Search the material and gather each line with "will" in it.

Extracted information >>
+===+

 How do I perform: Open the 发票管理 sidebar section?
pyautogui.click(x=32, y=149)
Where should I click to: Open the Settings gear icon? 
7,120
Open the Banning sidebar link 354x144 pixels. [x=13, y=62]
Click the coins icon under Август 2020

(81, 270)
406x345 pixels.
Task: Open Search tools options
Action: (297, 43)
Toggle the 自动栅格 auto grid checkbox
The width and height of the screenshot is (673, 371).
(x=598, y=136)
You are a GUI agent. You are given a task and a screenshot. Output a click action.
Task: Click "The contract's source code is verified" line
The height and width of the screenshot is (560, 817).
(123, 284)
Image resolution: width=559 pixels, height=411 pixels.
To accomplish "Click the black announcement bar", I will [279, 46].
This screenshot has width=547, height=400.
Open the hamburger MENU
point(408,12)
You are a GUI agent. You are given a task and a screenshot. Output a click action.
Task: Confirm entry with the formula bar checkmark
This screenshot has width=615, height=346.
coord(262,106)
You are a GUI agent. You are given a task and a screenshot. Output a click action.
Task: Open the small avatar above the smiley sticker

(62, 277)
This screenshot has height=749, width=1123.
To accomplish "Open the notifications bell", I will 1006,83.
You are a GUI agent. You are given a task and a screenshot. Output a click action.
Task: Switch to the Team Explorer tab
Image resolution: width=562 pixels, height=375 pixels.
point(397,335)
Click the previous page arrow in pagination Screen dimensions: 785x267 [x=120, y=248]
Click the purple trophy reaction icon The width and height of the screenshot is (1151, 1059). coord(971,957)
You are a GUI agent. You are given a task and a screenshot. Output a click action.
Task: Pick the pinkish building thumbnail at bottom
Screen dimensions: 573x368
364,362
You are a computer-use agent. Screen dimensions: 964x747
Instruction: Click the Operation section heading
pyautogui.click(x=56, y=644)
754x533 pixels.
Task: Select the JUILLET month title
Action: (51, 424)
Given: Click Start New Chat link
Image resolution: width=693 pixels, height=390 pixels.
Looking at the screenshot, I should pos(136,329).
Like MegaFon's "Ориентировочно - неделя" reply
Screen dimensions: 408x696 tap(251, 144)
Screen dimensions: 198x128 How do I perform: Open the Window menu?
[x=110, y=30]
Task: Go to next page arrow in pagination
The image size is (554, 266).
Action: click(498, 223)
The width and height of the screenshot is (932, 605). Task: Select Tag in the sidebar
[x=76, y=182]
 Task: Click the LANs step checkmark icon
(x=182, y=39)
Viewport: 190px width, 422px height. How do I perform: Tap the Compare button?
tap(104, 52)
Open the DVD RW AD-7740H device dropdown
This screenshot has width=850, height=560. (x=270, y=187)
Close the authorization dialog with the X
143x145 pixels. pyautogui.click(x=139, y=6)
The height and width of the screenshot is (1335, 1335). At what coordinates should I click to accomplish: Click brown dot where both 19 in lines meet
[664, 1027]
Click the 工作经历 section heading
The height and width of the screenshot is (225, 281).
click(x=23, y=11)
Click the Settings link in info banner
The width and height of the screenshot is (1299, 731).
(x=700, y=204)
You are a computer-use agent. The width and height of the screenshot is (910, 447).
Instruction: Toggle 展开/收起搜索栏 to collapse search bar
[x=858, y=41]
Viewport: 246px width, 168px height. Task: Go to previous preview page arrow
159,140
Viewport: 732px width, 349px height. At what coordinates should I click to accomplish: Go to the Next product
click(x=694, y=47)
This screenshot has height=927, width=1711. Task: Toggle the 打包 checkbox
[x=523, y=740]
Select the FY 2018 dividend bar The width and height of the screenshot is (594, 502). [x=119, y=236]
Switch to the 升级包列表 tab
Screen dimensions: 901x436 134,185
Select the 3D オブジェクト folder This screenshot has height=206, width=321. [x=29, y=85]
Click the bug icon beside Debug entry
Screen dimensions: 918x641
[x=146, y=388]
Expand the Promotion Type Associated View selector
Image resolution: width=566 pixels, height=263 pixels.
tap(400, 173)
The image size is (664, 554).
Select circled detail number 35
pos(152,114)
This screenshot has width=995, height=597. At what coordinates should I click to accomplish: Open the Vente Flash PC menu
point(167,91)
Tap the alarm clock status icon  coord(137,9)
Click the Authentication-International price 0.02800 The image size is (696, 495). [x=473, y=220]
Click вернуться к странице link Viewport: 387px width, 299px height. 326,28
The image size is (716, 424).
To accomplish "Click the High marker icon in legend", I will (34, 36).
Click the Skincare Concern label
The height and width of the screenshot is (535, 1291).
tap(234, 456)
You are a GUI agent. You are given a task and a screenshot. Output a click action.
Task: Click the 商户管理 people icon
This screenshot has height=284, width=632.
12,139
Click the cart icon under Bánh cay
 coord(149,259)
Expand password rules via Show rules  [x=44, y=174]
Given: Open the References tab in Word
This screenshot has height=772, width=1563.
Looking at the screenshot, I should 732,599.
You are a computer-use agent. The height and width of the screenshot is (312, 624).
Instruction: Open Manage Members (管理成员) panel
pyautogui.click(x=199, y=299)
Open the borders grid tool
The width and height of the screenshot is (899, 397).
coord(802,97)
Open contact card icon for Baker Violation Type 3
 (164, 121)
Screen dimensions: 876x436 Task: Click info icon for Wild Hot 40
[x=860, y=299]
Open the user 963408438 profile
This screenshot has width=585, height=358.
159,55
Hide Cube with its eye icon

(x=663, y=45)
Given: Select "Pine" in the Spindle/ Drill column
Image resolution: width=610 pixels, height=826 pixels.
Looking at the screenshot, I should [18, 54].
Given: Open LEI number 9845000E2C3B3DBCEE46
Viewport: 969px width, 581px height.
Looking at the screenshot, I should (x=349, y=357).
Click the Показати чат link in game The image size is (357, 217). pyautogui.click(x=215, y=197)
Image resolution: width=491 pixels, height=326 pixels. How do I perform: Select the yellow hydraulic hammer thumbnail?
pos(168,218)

+===+

Response for this exercise >>
To accomplish "Click the black announcement bar", I will [279, 46].
To accomplish "Open the notifications bell", I will 1006,83.
To accomplish "Click the High marker icon in legend", I will (34, 36).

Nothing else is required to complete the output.